Please keep in mind that these results are as “real world” as it gets. The readers run constantly and the results are a blend of the driving styles of all six judges who circulate through the vans on a rotating basis. What we have done, though, is tried to break out the fuel numbers for when the vans were empty, loaded and during the low-speed simulated downtown delivery segment.
“…AND THE WINNERS ARE…”
So, who won? Well the Ford Transit come out on top for the full-size vans while the Nissan NV200 squeaked out a win in the smaller category.
And how did that happen? Well the story is in the details. Please have a look at who our competitors were and how the judges scored them – that’s where the story lies.
Who were the competitors?
Ford Transit 250: The Transit was born and raised in Europe and Asia but is now also being built in Kansas City, Missouri. It’s a typical front engine, rear-wheel drive configuration. Ford says the Transit will average 25 per cent better fuel economy than the current E-series that has now ceased production. Variations of this include three body lengths, two wheelbases, three roof heights, and bodies that include van, wagon, chassis cab and cutaway variations. Each engine is paired with an automatic six-speed transmission
Ford Transit Connect: This small van introduced in ’09 really started the trickle that has become a flood of new van products here in Canada. Late last year the Transit Connect got a nice makeover taking it into this model year. It got two new engines, a tow package, two wheelbases and new trims. Order it with second-row seating, a rear-view camera, 6.5-inch touch screen display with navigation, and SYNC with MyFord Touch. Ford suggests that the 1.6L EcoBoost I-4 will get in the 7.8L/100km range.
We had both an EcoBoost and a naturally aspired engine to test.

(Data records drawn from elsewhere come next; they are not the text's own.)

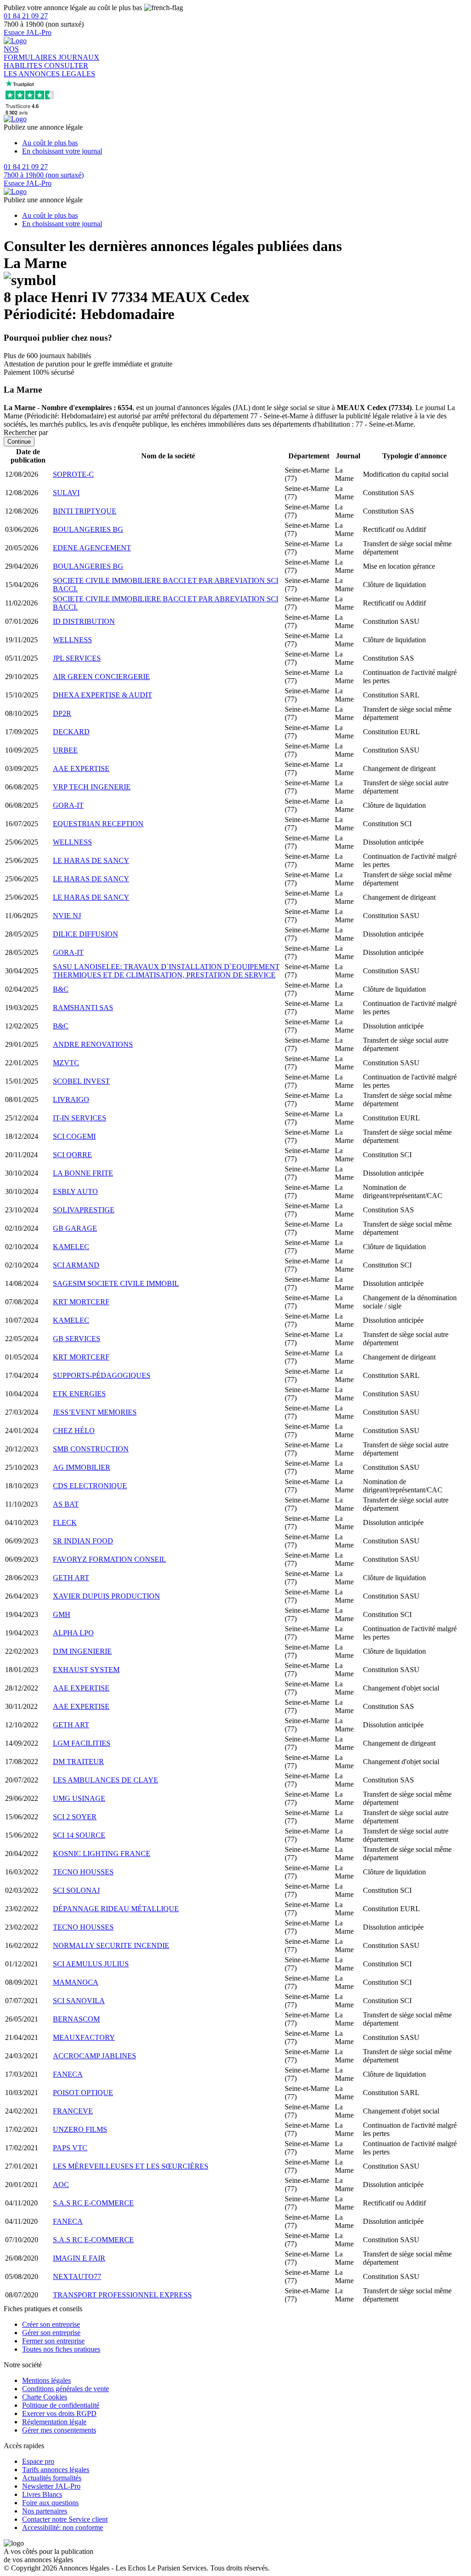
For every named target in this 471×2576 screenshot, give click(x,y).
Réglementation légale (54, 2422)
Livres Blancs (42, 2494)
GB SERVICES (76, 1338)
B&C (61, 989)
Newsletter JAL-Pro (51, 2486)
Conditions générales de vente (65, 2389)
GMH (61, 1614)
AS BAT (66, 1504)
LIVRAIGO (71, 1099)
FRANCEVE (73, 2111)
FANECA (68, 2074)
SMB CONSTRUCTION (91, 1449)
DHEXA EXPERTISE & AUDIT (102, 695)
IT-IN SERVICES (79, 1118)
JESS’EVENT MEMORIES (95, 1412)
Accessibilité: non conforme (62, 2527)
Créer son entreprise (51, 2324)
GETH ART (71, 1578)
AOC (61, 2184)
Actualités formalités (51, 2478)
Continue (19, 441)
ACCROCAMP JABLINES (94, 2056)
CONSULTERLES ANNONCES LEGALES (49, 70)
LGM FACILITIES (81, 1743)
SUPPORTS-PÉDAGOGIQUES (101, 1375)
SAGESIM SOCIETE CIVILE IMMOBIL (116, 1283)
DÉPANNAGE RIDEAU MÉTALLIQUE (116, 1909)
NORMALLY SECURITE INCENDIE (111, 1945)
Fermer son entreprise (53, 2341)
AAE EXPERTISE (81, 768)
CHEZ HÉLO (74, 1430)
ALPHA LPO (73, 1633)
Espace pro (38, 2461)
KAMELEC (71, 1247)
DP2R (62, 713)
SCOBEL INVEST (81, 1081)
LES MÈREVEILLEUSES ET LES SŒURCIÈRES (130, 2166)
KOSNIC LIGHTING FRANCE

Mercedes Benz Sprinter: This year Sprinter has an updated body that features a higher nose, larger grille louvers, and new options like Bi-Xenon headlamps. Along with the body update, the V6 BlueTec diesel gets a new base engine partner – the 2.1L I-4 turbodiesel. This engine is said to get a combined fuel rating of 8.9L/100km. Mercedes has also added five new assistance systems to the Sprinter to help drivers avoid accidents. Last, but most interesting, a 4WD option is now available on these vans. While I have driven one after our event (and it worked very well), one was not available at the time. Maybe next year.
Ram ProMaster: The new ProMaster will cover consumers’ needs with a variety of body styles and weight categories (1500, 2500 and 3500) in Van, Chassis Cab and Cut-Away versions. However unlike the Mercedes and Ford, it is a FWD powertrain, giving it a lower, flat cargo floor.

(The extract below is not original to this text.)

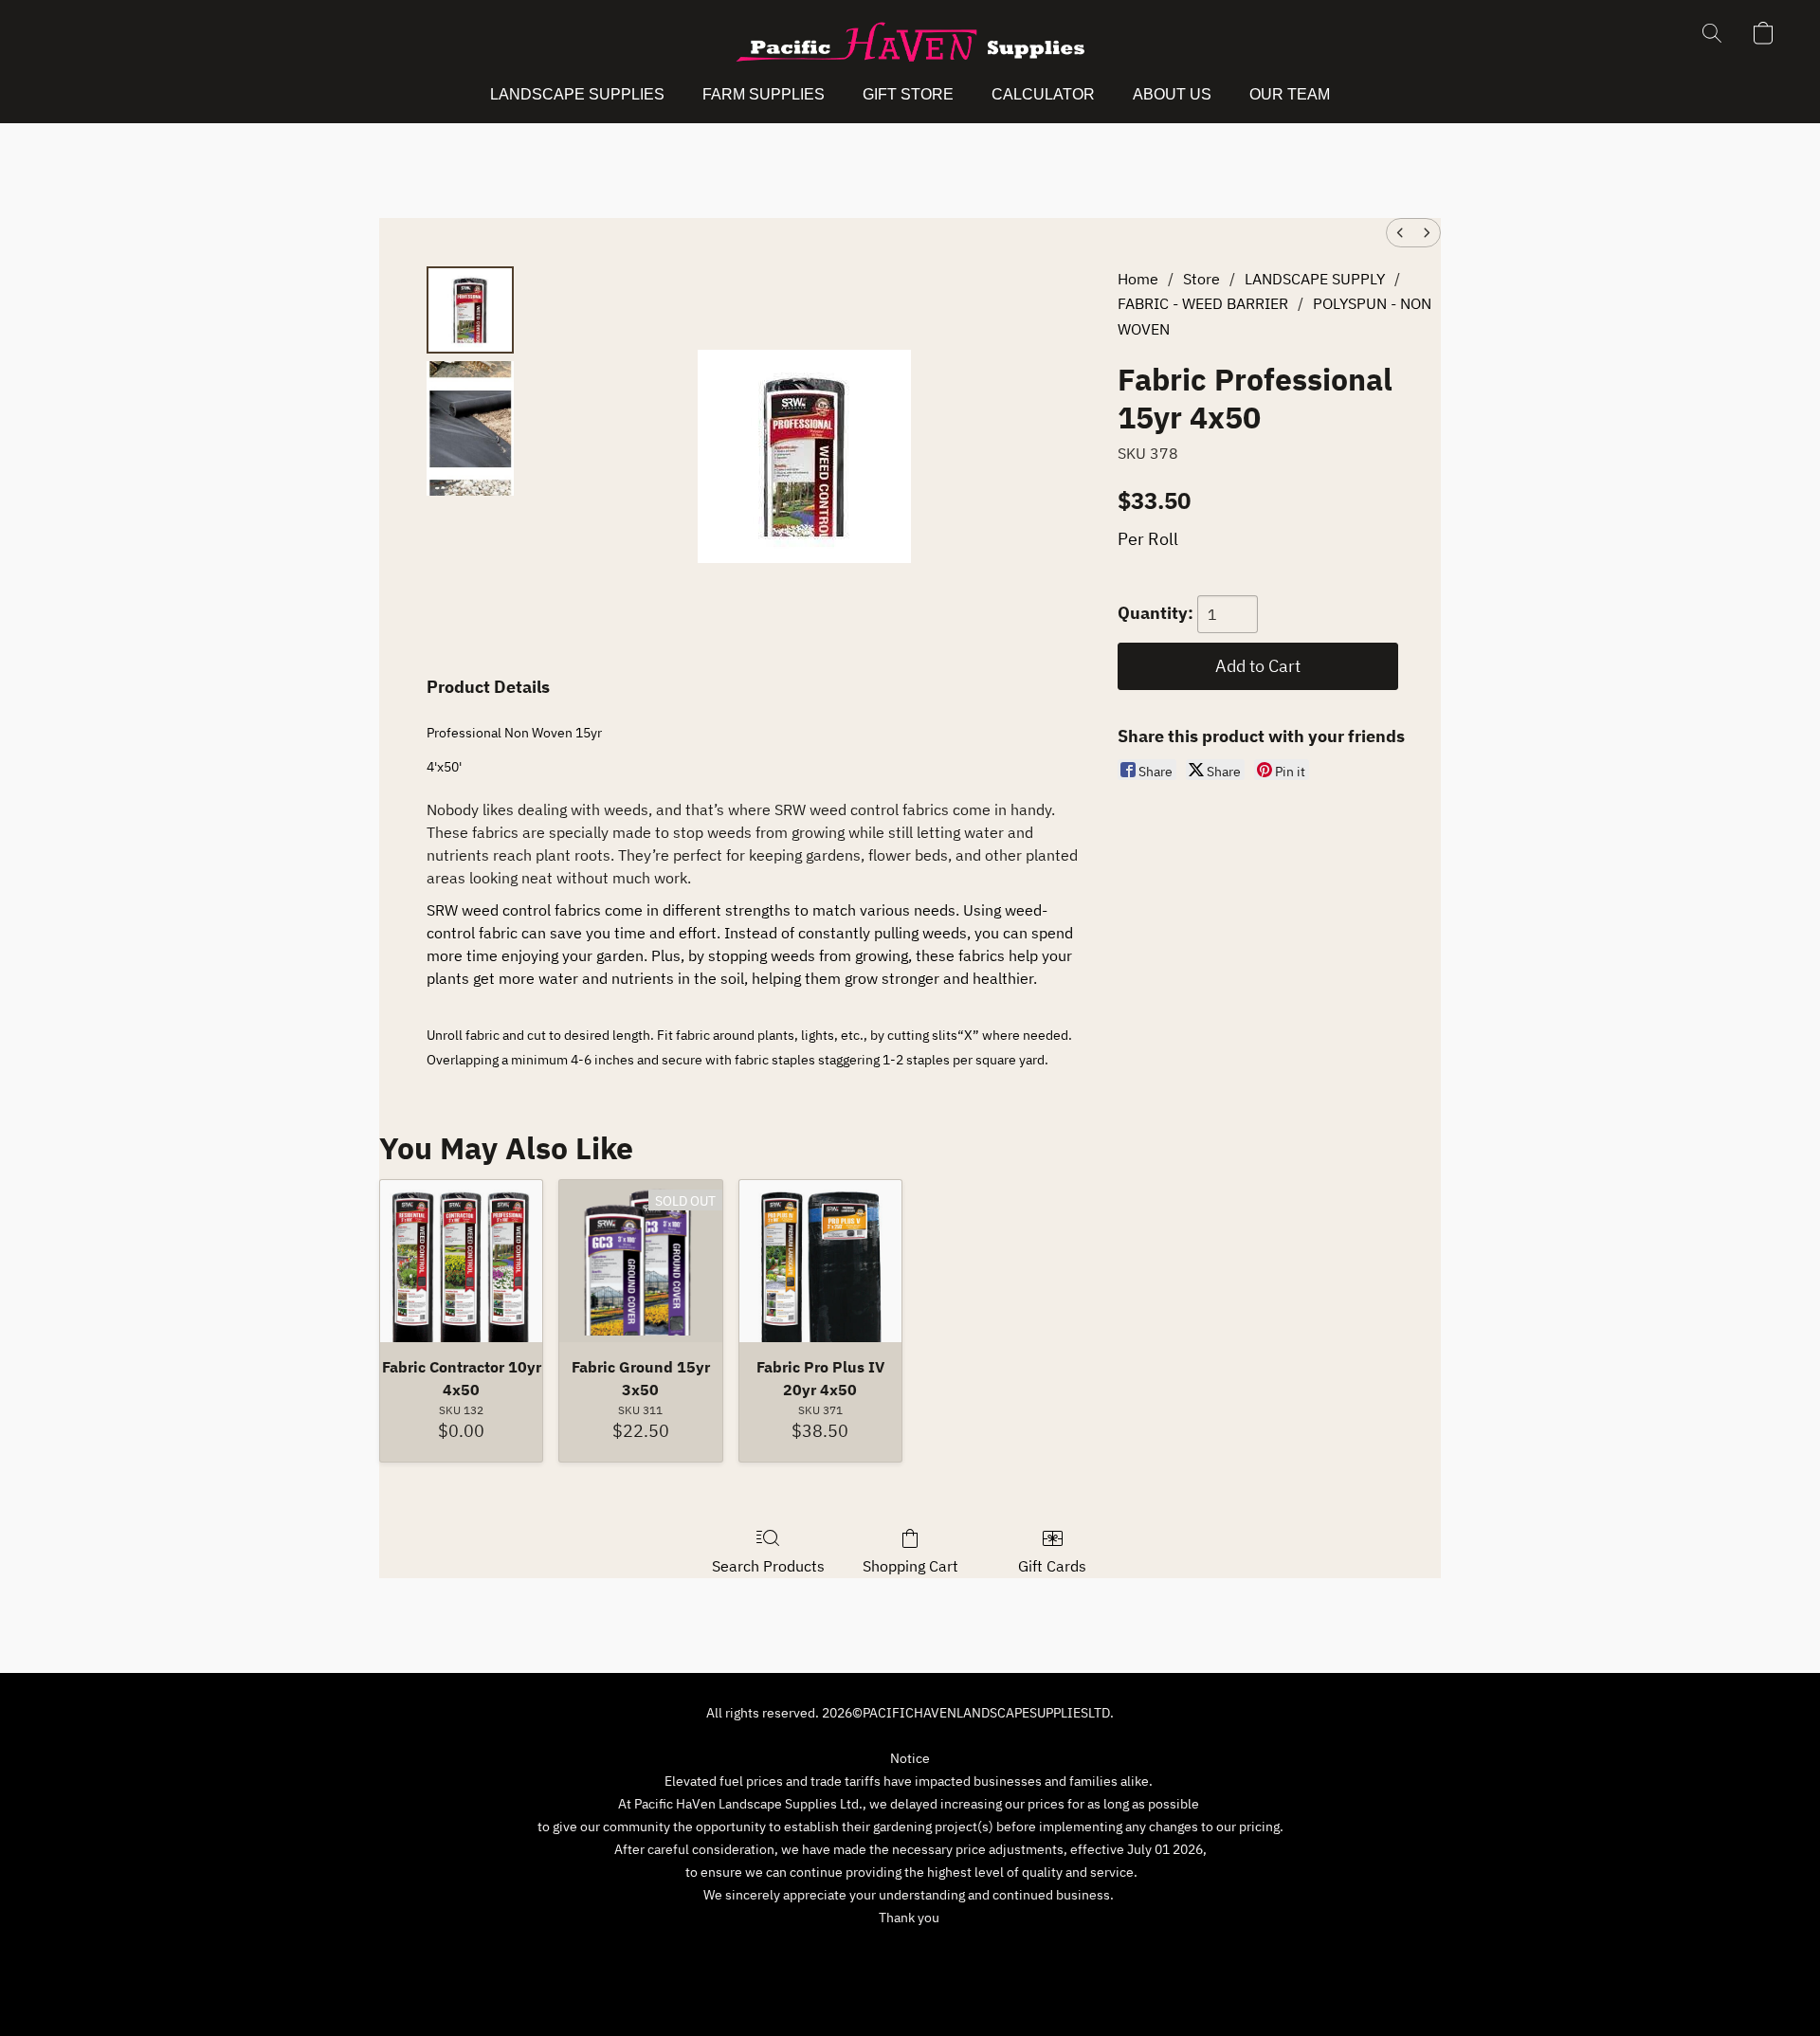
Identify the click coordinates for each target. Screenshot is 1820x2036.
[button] (910, 42)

The two ProMasters we had for testing were both built with the 3.6L Pentastar V6 gas engine. However the ProMaster is also offered with a 3L – I4 EcoDiesel that was not available at the time of testing. That falls into the “too bad” category because we were very curious to see how it stacked up to Ford and Mercedes. Again, maybe next year.
Nissan NV200: The NV200 is going up against the Ford Transit Connect and the coming ProMaster City. Unlike the others, it has already scored a market by being named the preferred taxi of New York City. Its small FWD platform lends itself to fleets and individual business functions. Its low pricing is certainly an advantage.
These were our competitors. A very nice field – however there were a couple of vehicles missing for one reason or another. These were the full-size Nissan NV, the diesel engine ProMaster and also the ProMaster City, a smaller version of the ProMaster meant to do battle with the Transit Connect and NV200.
As for GM – well they are offering the NV200 now rebadged as the Chevrolet City Express for its small van market – this entry would have been redundant. And finally it still offers its full-size Savana and Express vans.
Howard J Elmer is a veteran Canadian automobile journalist and the owner of PowerSports Media Services.